:: SOURCE RECORDS ::

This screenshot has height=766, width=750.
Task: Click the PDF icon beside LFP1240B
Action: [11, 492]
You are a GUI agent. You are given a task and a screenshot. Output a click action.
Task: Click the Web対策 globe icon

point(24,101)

:::
:: SOURCE RECORDS ::

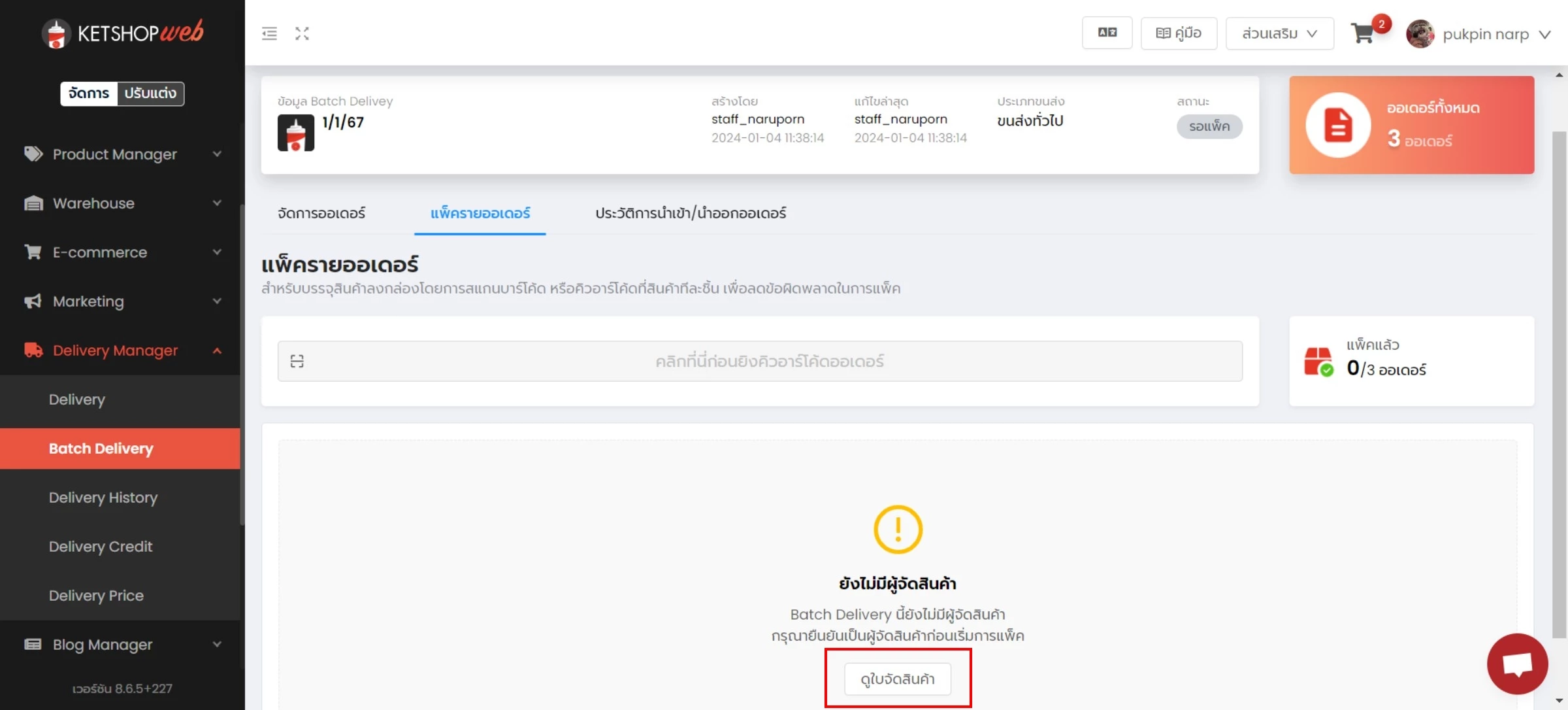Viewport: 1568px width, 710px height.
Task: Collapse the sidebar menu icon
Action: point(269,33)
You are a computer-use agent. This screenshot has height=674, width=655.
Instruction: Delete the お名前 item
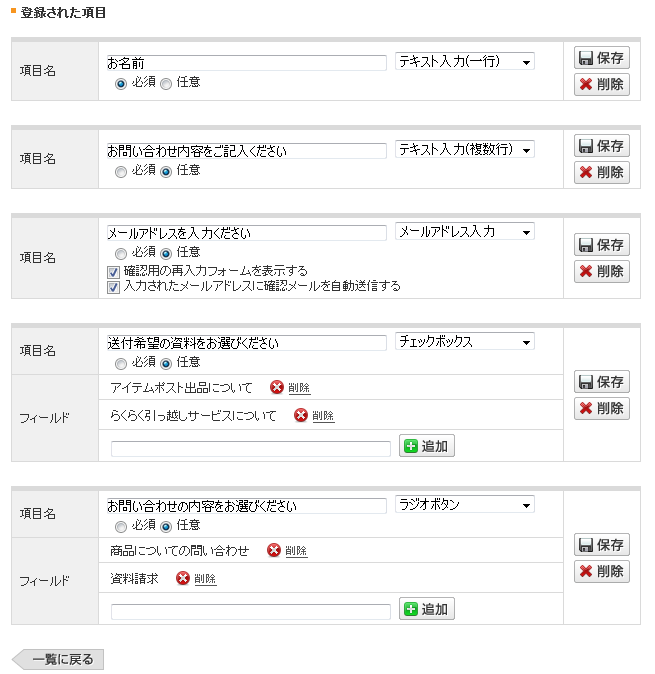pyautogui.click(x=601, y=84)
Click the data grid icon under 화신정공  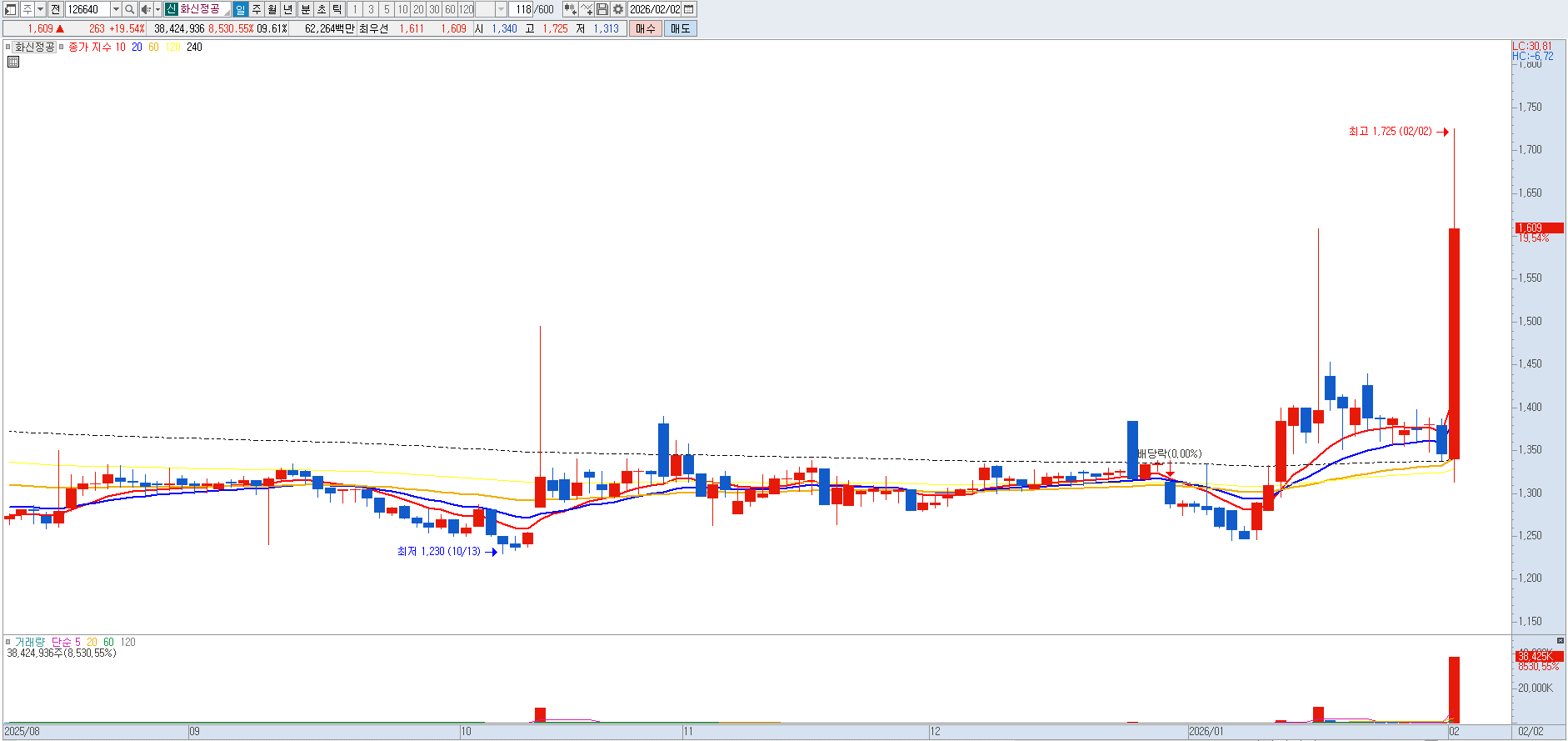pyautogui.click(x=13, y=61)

:::

-- THE TASK --
If a line in the entries holds the string "agent", copy it.

-- WRITTEN SOLUTION --
You are a GUI agent. You are given a task and a screenshot. Output a click action.
You are a computer-use agent. This screenshot has height=674, width=655.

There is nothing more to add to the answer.